As a member of an electric cooperative, you get even more when you turn on that switch. You get a say in how your co-op is run. As a member you can help to elect a board member to represents your interest. Not everyone who receives electricity from Hendricks Power may realize or fully understand what that membership means. Co-Op Month, celebrated every October, puts the spotlight on membership in a cooperative.
The idea is as basic as neighbors gathering for a chat around someone’s kitchen table. People come together, talk about how they can make something happen, and set about doing it cooperatively. Co-ops have been a successful model for everything from electric power to gardens, grocery stores, credit unions, child care, insurance companies and many other businesses.
Focus on Members
In some business models, investors and profits are top priorities.
In a cooperative, membership is open and voluntary, and all members get an equal say.
When we elect members to the board, they are folks we know and live near - the fellow you see with his kids at the 4-H Fair or a woman you volunteer with in the school system. Every member gets to vote for the board, with all votes equal.
Model for Success
Members especially benefit from a co-op’s business model, which guarantees that the co-op remains autonomous from others, able to act independently and in the best interests of its members. That fourth principle is an important tradition and practice.
Co-ops also make education, training and information sharing top priorities for members, employees and government and community leaders. What we learn, we share. What we gain, we share. That’s the meaning of the word ‘cooperative.’
That fifth principle works hand-in-hand with the sixth, when co-ops extend sharing to relationships with other cooperatives, bringing benefits for everyone involved.
That’s true for Indiana Electric Cooperatives who participate in the Touchstone Energy® Cooperative, sharing resources and benefits.
Concern for Community
While each principle carries its weight, the seventh, concern for community, bears the biggest heart.
For electric co-ops, that means close-to-home activities. Being at the table when economic development projects are discussed. Serving on the boards of social service organizations. Participating in various community events to help others.

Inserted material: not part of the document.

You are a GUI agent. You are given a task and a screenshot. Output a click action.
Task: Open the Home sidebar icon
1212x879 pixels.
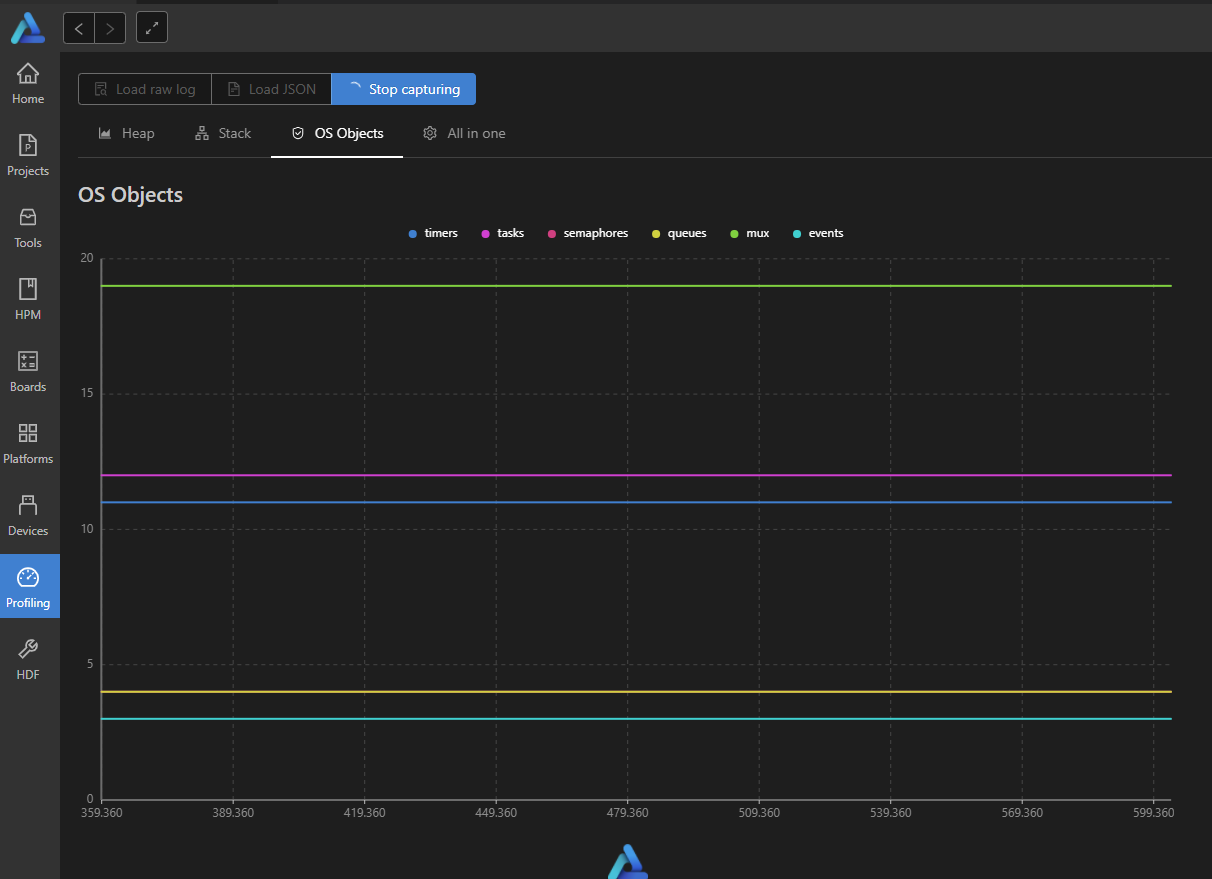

Throughout Indiana, for example, electric co-op members are rounding up their bills to the next highest dollar to pool their pennies to help community nonprofits. Some are funding environmental projects. Others are taking safety demonstrations on the road, to schools and county fairs. Could your organization benefit from Operation Round Up funds? Go to http://www.hendrickspower.com/community-outreach/Default.aspx?id=24 to learn more.
Whatever the local needs, we try to play a role, lend a helping hand.